As an undergraduate, I joined the Little Shop of Physics (LSOP), a traveling science program that visits schools with hundreds of hands-on science experiments. I learned how to build science experiments with hot glue, duct tape, and everyday household items. I built relationships with people that I still am friends with today. My first major event with LSOP was their annual Open House, a free event on campus that regularly hosts over 10,000 people to do science! It was almost overwhelming, but so thrilling that there were so many people excited to learn and explore. It was a weird feeling because I had not even completed my second year of college. I did not feel like an expert, but there were kids and adults asking me questions as if I was one.
One of the first schools I visited with LSOP was where the 1st grader ran up to me to tell me how much fun they were having. It is easy to enjoy what you are doing when the kids are so happy and excited. It wasn’t just the interactions I had with kids and families that I enjoyed; it was the car rides, adventures, and meals spent with the rest of the team. It was a family-like experience that bonded us together.
I initially thought public engagement was something that people did on the side, not something that one could make a career doing. Then, I discovered physics education research. In 2018, I worked as an REU student for J.T. Laverty at Kansas State University. This was my first exposure to all things PER. I learned about LAs, concept inventories, and studio style classrooms. I was in awe that there were people who get to think about all of these ideas centered around physics education. I always liked school, and I would often think about how I would teach a class, but I did not know that there was an entire field of study dedicated to thinking about these concepts.

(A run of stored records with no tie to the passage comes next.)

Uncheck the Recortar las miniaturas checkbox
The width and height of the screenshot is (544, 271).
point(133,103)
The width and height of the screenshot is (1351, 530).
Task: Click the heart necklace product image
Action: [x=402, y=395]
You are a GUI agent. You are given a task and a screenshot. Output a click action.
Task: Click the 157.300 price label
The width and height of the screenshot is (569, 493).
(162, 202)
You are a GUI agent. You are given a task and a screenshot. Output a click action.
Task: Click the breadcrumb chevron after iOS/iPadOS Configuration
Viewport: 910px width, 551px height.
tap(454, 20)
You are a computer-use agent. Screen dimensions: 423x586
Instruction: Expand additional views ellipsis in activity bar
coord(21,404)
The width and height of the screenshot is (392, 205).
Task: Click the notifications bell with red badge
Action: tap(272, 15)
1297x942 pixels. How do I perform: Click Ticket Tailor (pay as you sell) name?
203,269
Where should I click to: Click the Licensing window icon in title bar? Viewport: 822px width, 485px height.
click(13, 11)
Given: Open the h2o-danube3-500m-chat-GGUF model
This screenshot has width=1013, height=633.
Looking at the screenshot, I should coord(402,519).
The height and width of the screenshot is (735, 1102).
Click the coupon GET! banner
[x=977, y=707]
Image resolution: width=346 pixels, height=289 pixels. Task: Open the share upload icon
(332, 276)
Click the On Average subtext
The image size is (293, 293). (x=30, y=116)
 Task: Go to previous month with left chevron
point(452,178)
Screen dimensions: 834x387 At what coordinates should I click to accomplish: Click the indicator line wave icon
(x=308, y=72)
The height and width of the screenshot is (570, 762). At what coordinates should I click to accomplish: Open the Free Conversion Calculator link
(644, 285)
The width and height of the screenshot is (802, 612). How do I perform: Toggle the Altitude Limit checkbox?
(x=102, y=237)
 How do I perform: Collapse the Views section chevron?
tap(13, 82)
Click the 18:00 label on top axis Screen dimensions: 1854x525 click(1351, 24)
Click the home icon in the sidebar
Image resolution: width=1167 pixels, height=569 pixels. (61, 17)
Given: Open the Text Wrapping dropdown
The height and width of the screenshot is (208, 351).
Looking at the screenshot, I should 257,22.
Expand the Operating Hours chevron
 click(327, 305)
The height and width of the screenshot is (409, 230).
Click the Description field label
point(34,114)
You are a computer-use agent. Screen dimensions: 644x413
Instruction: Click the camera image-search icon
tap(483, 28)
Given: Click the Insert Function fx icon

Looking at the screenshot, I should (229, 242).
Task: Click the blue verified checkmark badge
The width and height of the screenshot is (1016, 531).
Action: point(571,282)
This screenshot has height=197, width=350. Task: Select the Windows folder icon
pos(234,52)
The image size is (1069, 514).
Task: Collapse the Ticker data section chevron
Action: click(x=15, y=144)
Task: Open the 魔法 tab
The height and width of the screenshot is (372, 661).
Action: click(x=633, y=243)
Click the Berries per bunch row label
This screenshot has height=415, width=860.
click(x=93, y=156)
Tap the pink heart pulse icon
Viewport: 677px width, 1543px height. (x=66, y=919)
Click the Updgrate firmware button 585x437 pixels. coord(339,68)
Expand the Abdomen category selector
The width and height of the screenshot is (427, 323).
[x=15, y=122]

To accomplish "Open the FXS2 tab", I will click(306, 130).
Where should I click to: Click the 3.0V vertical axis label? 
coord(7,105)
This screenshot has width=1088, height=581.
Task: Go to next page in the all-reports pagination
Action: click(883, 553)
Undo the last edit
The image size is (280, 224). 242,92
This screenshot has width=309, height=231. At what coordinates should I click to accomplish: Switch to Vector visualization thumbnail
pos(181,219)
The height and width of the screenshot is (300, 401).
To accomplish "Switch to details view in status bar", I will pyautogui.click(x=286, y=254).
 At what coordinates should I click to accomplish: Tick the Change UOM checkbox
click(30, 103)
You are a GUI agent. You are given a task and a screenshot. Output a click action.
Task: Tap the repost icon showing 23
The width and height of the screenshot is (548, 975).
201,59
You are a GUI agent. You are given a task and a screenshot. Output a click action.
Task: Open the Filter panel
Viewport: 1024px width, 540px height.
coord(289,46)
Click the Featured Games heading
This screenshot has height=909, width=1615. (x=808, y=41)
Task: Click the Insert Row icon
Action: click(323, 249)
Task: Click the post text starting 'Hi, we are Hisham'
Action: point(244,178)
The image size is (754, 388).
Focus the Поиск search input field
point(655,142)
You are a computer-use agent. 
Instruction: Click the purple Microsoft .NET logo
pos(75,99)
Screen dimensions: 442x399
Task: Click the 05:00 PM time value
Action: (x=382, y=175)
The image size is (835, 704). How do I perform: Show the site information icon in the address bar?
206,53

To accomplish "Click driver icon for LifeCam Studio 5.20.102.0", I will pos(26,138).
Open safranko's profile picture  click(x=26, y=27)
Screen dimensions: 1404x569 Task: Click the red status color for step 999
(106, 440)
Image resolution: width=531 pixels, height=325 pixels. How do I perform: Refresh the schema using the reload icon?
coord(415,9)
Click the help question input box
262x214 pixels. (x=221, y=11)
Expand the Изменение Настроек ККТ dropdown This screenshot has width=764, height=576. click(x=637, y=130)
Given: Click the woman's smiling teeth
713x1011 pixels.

As a part of the REU, I attended the AAPT and PERC meetings. I attended a session where Claudia Fracchiolla presented on her past experience as a LSOP intern and her research on informal physics programs. I was blown away and waited in line to meet her. While standing in line, I began talking to then-graduate student Brean Prefontaine from Michigan State University, who also did PER on informal physics spaces. Later in that conference, I met Brean’s PhD advisor, Katie Hinko, and talked with her about my experience and interest in informal physics. One year later, I started the PhD program at MSU with Katie as my advisor and with Brean and Claudia as collaborators.
As a graduate student, I blended formal teaching, informal physics, and research, and I still blend these together in my current position as an assistant professor at Lansing Community College. I use my LSOP experience to build a lot of the activities for community events. I bring those same activities into the classroom for my college students to explore. AAPT helped connect me with entire communities of teachers, public engagement practitioners, and researchers, and most recently, two-year college instructors through OPTYCs, such that I can continue blending all of my interests throughout my career.